Researchers were at a loss—what happened? How was the water displaced to create this tsunami: by landslides, faulting, or both? Satellite data of the surface rupture suggests relatively straight, smooth faults, but do not cover areas offshore, such as the critical Palu Bay. What is then the shape of the faults beneath Palu Bay and is this important for generating the tsunami? This earthquake was extremely fast. Was speed also critical to source the tsunami?

Using a supercomputer operated by the Leibniz Supercomputing Centre, the team showed that the earthquake-induced movement of the seafloor beneath Palu Bay itself could have generated the tsunami. That is the contribution of landslides is not required to explain the tsunami main features. The team suggests an extremely fast rupture on a straight, tilted fault within the Bay. In their model, slip is mostly lateral, but also downward along the fault, resulting in anywhere from 0.8 m to 2.8 m vertical seafloor change that averaged 1.5 m across the area studied. Critical to generating this tsunami source are the tilted fault geometry and the combination of lateral and extensional strains exerted on the region by complex tectonics.
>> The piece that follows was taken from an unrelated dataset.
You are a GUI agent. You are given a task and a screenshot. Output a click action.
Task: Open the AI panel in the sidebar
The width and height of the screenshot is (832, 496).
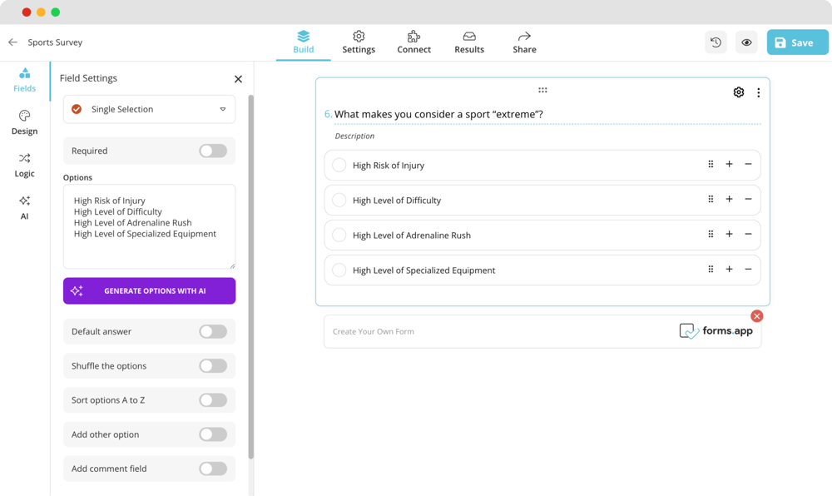[x=24, y=207]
The scientists come to this conclusion using a cutting-edge, physics-based earthquake-tsunami model. Professor Jörn Behrens and Stefan Vater (now FU Berlin) developed the high-resolution and efficient simulation of tsunami wave propagation and inundation at the CEN of Universität Hamburg. "Our sophisticated simulation as well as our long standing experience in tsunami simulation, especially in Indonesia, allowed us to reproduce the catastrophic situation along the regional coastlines very well", says Jörn Behrens.

The earthquake model in particular is physically consistent and mechanically viable. In other words, the earthquake rupture process is not unrealistically tuned to finely fit observations, but in contrast offers a realistic scenario compatible with earthquake physics and regional tectonics. The researchers did evaluate the earthquake-tsunami scenario against multiple available datasets. Sustained supershear rupture velocity, when the earthquake front moves faster than the seismic waves near the slipping faults, is required to fit earthquake observations. The modeled tsunami wave amplitudes match the available wave measurements and the modeled inundation heights qualitatively match field observations. This approach offers a rapid, physics-based evaluation of the earthquake-tsunami interactions during this puzzling sequence of events.

“Finding that earthquake displacements probably played a critical role generating the Palu tsunami is as surprising as the very fast movements during the earthquake itself,” said Thomas Ulrich, PhD student at Ludwig-Maximilians-University of Munich and lead author of the paper. “We hope that our study will launch a much closer look on the tectonic settings and earthquake physics potentially favouring localized tsunamis in similar fault systems worldwide.”